Kodan: Addressing the Computational Bottleneck in Space
- Brad Denby ,
- Brandon Lucia ,
- Shadi Noghabi ,
- Krishna Chintalapudi ,
- Ranveer Chandra
ASPLOS 2023 : Architectural Support for Programming Languages and Operating Systems |
Decreasing costs of deploying space vehicles to low-Earth orbit have fostered an emergence of large constellations of satellites. However, high satellite velocities, large image data quantities, and brief ground station contacts create a data downlink challenge. Orbital edge computing (OEC), which filters data at the space edge, addresses this downlink bottleneck but shifts the challenge to the inelastic computational capabilities onboard satellites. In this work, we present Kodan: an OEC system that maximizes the utility of saturated satellite downlinks while mitigating the computational bottleneck. Kodan consists of two phases. A one-time transformation step uses a reference implementation of a satellite data analysis application, along with a representative dataset, to produce specialized ML models targeted for deployment to the space edge.
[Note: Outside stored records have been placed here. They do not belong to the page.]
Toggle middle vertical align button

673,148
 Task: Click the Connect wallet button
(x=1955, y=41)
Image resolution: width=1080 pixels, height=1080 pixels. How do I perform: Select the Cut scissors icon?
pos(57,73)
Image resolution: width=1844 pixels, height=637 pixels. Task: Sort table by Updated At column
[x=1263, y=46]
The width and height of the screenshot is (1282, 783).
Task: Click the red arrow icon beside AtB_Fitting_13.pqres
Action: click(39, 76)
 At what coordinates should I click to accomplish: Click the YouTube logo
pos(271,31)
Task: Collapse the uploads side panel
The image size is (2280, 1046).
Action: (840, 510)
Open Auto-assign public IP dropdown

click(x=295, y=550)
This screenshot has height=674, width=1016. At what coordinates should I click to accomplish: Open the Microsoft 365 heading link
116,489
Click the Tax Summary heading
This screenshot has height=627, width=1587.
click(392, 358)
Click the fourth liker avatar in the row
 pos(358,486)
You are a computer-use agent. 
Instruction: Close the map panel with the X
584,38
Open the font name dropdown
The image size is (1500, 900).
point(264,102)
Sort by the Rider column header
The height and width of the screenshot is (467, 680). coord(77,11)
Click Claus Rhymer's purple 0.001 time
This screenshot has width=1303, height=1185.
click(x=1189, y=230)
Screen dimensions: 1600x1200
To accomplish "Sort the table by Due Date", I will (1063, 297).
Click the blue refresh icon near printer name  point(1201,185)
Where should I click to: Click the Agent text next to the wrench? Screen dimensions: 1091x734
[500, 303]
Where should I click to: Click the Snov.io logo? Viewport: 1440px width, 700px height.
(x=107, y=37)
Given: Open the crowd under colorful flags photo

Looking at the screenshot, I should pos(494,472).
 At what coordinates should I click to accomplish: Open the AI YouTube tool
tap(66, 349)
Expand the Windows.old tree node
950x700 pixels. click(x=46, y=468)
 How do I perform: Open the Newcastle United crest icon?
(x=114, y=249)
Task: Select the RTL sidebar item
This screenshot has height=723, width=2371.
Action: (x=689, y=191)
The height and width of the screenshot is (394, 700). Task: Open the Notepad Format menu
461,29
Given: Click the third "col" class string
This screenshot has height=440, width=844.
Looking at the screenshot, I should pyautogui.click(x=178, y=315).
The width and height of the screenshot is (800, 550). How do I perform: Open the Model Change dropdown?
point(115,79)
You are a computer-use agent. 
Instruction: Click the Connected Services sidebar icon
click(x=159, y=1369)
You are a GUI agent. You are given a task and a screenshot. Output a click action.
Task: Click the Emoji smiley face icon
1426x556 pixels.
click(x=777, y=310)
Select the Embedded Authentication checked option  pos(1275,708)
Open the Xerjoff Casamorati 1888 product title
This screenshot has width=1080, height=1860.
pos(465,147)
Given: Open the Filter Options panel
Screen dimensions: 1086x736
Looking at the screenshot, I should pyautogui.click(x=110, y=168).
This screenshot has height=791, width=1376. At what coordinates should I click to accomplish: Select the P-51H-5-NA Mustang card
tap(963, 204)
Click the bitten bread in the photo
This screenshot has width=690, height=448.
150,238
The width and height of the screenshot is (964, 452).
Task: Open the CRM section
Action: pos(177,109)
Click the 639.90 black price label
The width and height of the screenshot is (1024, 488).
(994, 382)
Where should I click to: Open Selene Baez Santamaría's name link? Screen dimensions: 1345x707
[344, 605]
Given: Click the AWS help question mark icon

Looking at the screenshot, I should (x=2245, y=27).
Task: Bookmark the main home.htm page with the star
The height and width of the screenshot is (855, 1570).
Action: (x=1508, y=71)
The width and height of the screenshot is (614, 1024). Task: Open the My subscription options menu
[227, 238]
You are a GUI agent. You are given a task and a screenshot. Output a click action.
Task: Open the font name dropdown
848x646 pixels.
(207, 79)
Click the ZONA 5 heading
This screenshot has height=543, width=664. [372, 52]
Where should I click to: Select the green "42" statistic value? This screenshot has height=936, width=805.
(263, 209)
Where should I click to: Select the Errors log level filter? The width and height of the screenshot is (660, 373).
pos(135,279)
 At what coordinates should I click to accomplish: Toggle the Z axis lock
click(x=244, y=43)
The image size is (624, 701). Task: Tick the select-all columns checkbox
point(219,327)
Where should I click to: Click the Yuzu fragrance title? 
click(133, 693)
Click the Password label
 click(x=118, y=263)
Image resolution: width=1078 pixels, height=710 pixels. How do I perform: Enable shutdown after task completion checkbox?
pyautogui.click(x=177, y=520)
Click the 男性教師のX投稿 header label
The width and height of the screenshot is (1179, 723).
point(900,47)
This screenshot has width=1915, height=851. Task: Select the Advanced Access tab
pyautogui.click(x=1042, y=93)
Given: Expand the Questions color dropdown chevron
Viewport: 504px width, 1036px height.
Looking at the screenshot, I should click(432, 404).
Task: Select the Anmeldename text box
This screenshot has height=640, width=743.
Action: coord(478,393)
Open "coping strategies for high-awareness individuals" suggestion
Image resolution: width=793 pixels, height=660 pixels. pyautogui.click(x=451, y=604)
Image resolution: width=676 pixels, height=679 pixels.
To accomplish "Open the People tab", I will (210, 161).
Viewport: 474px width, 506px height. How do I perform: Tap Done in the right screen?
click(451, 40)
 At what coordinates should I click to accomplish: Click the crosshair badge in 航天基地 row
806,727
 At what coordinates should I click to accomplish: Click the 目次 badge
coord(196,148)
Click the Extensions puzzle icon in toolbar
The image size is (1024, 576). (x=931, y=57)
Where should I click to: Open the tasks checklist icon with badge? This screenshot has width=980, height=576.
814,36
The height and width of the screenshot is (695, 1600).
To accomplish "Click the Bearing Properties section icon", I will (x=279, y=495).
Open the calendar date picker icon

After deployment to a target satellite, a runtime system dynamically selects the best specialized models for each data sample to maximize valuable data downlinked within the constraints of the computational bottleneck. By intelligently filtering low-value data and prioritizing high-value data for transmit via the saturated downlink, Kodan increases the data value density between 89 and 97 percent.